Los argentinos duermen en promedio menos de seis horas diarias debido a rutinas tardías, estrés, pantallas y preocupaciones, lo que genera un circuito vicioso que afecta la salud, según explicó el experto Pablo Ferrero.
El descanso insuficiente eleva el riesgo de prediabetes en solo cinco días, triplica la hipertensión arterial, causa pérdida de memoria y debilita el sistema inmunológico, porque el cerebro no prepara adecuadamente los órganos durante la noche.
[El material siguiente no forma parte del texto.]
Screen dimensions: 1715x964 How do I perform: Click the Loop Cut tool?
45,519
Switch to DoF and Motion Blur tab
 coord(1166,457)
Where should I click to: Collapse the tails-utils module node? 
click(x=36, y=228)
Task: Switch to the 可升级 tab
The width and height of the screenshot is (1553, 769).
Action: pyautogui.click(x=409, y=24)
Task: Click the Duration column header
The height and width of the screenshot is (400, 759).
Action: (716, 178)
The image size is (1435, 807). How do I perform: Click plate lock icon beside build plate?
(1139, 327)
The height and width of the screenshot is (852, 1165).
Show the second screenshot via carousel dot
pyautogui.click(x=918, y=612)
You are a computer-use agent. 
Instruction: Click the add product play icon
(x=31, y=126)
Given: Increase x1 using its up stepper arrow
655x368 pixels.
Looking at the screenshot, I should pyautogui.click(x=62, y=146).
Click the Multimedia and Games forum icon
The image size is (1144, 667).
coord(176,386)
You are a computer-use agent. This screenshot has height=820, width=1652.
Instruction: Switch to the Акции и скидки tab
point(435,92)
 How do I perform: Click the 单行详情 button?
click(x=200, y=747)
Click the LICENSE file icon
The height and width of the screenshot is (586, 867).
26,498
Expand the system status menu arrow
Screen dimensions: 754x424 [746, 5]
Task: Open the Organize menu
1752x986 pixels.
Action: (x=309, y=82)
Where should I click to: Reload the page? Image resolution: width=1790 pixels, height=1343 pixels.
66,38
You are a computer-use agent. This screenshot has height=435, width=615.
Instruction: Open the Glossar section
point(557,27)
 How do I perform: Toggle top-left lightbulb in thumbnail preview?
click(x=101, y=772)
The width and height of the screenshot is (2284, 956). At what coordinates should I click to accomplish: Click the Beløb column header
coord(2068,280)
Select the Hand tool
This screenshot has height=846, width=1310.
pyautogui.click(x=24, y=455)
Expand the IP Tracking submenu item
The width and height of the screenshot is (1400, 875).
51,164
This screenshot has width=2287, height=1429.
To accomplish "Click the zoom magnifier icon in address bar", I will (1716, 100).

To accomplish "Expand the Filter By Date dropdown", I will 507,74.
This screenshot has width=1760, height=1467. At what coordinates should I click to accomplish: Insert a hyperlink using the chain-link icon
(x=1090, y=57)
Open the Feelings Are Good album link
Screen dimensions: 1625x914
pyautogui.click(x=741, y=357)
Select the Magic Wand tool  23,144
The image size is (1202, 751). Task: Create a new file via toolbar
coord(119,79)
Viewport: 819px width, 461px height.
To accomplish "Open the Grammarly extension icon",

Para mejorar, Ferrero recomendó la higiene del sueño: mantener el cuarto entre 20 y 21 grados, evitar cafeína, alcohol, tabaco y ejercicio vigoroso cerca de la hora de dormir, y horarios regulares para prevenir el jet lag social de fines de semana.
La siesta suma descanso pero no reemplaza las fases REM de la segunda mitad de la noche, esenciales para memoria, estado de ánimo y crecimiento, mientras que las pastillas para dormir no se recomiendan por generar dependencia sin resolver el insomnio subyacente.
Ferrero enfatizó que el sueño debe durar ocho horas por cada 16 de vigilia, como una película completa que no se interrumpe con alarmas.